┌─ TE VERWERKEN GEGEVENS

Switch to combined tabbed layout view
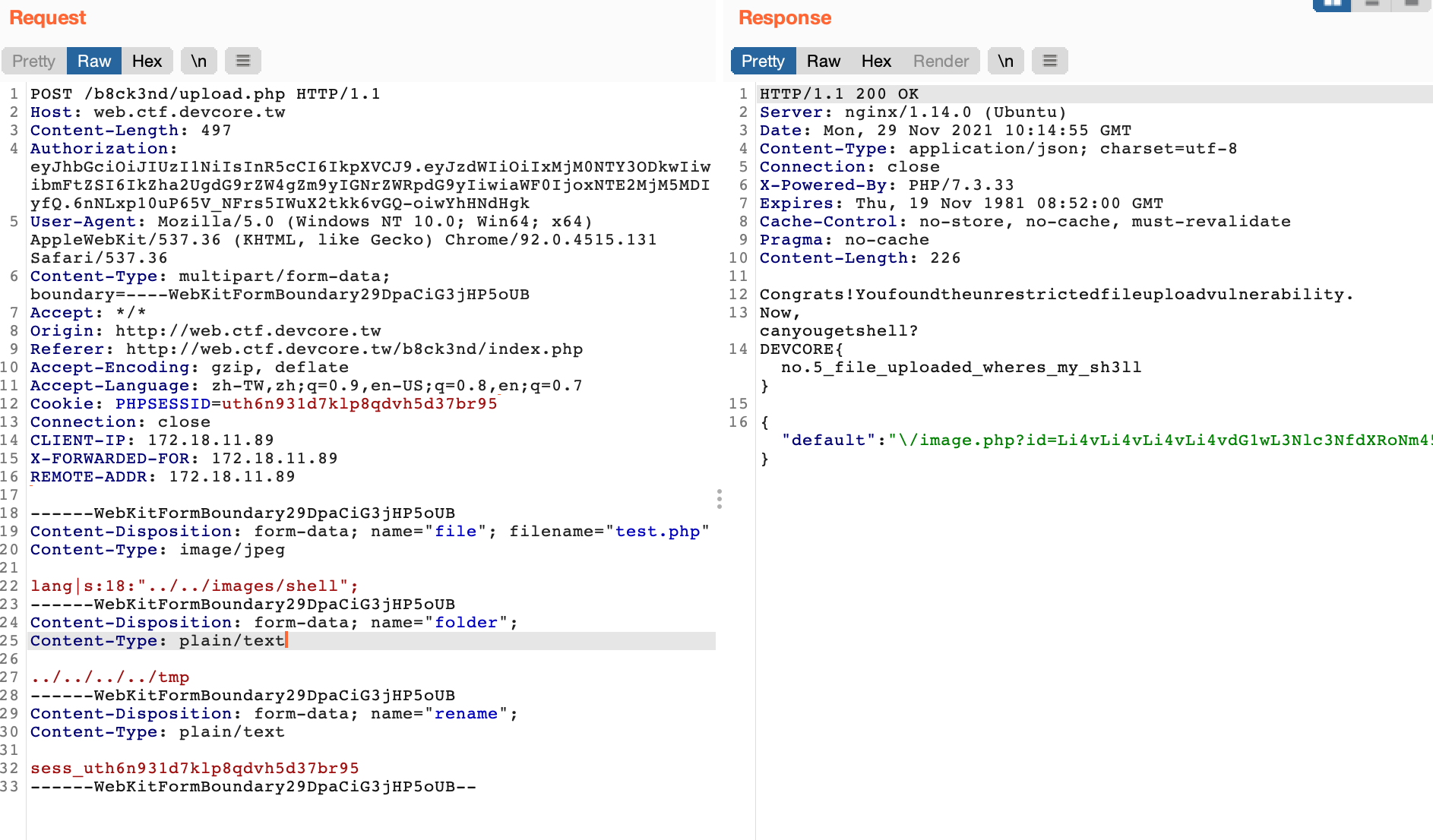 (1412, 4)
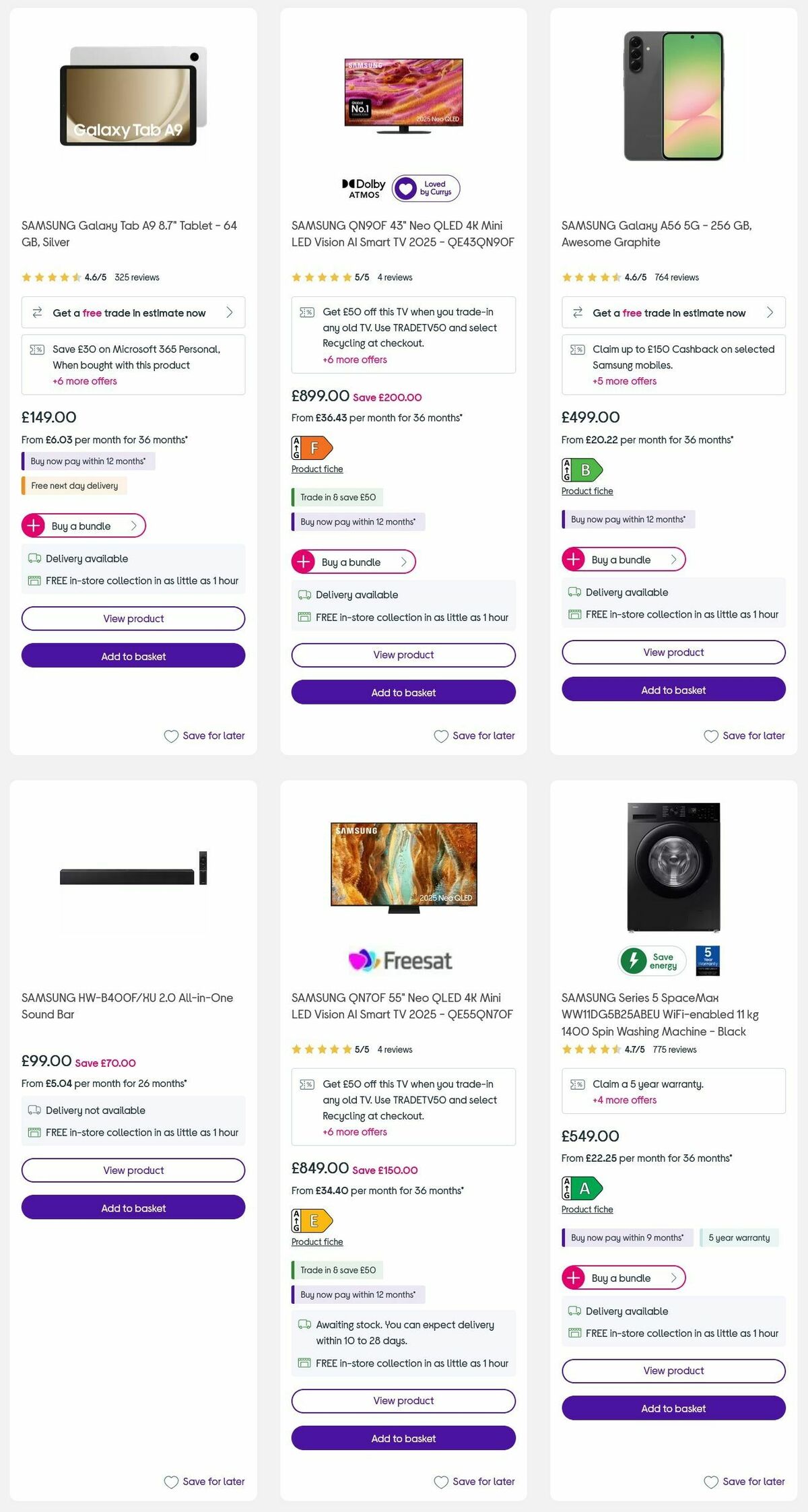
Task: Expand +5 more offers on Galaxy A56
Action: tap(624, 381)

└─
┌─ TE VERWERKEN GEGEVENS

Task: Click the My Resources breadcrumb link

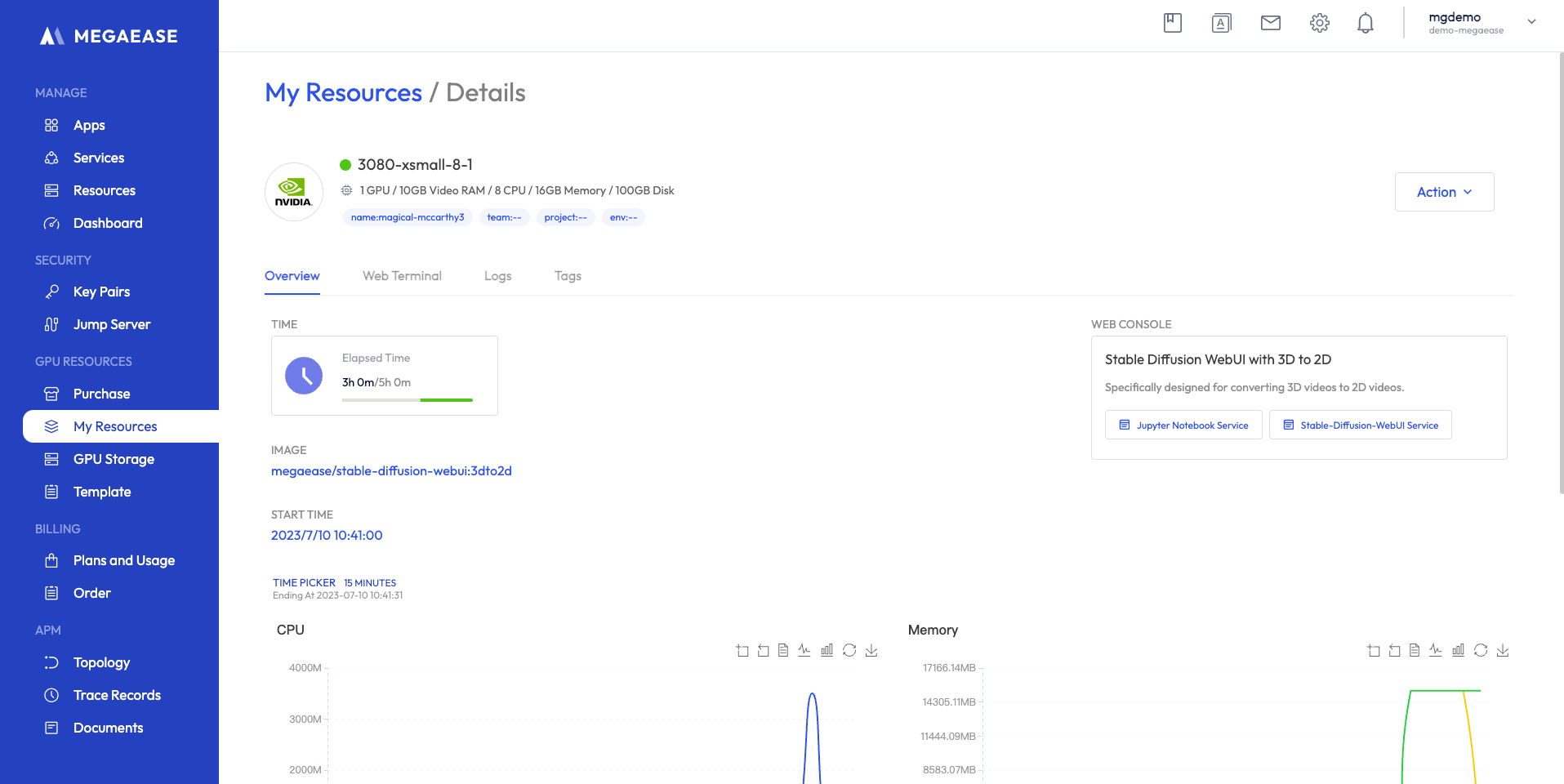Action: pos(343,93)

└─
┌─ TE VERWERKEN GEGEVENS

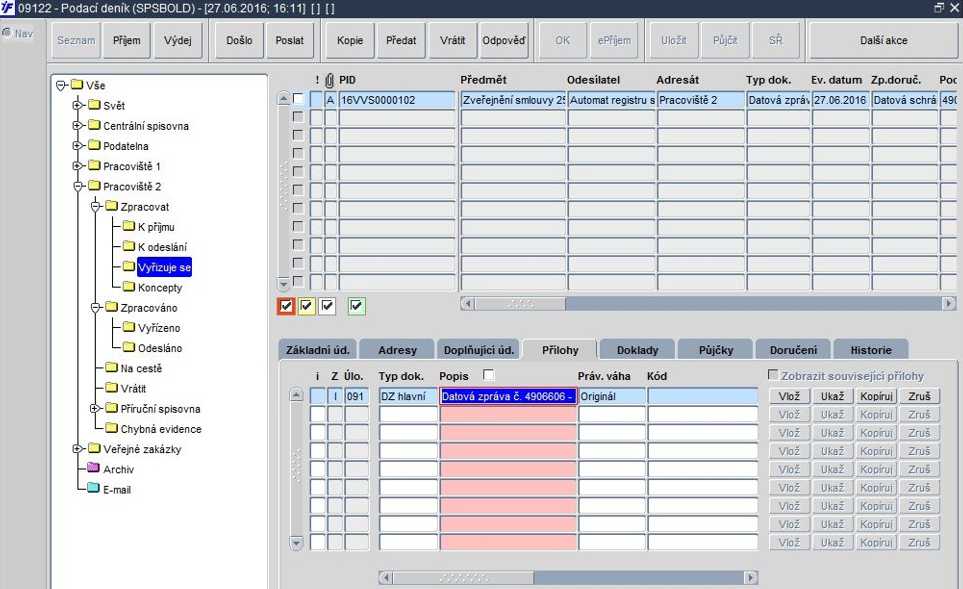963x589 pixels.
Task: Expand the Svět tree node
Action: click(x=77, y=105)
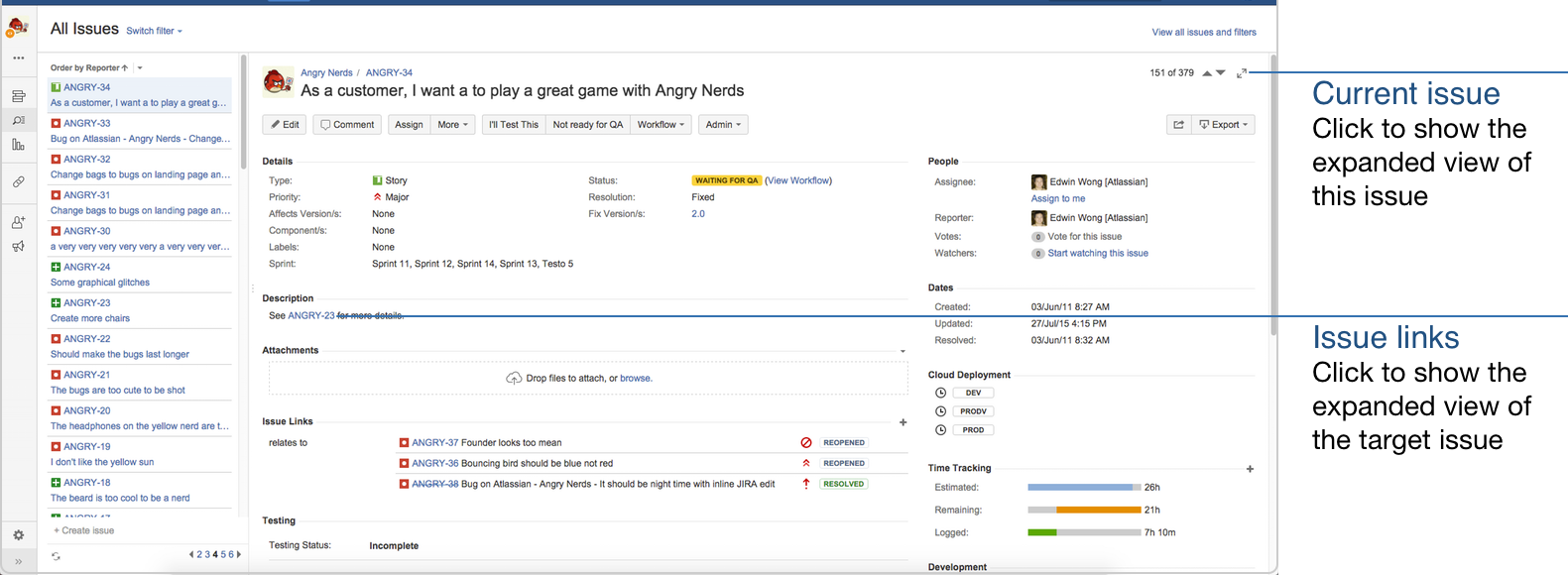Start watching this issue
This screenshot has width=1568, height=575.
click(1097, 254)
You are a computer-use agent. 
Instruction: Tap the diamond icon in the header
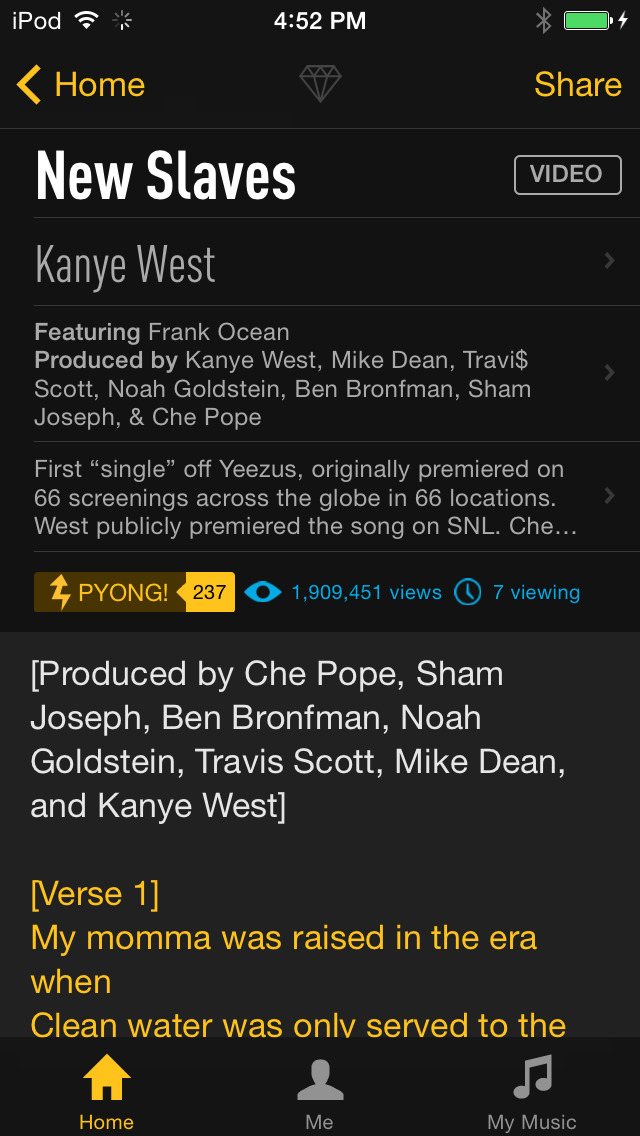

└─

• GEGEVEN OPDRACHT: Schrijf uit de gegevens hierboven letterlijk de regels over vanaf de regel met "You are a computer-use agent." tot en met de regel met "Instruction: Tap the". Beide regels horen erbij.

• UITVOER VAN OEFENING:
You are a computer-use agent. 
Instruction: Tap the diamond icon in the header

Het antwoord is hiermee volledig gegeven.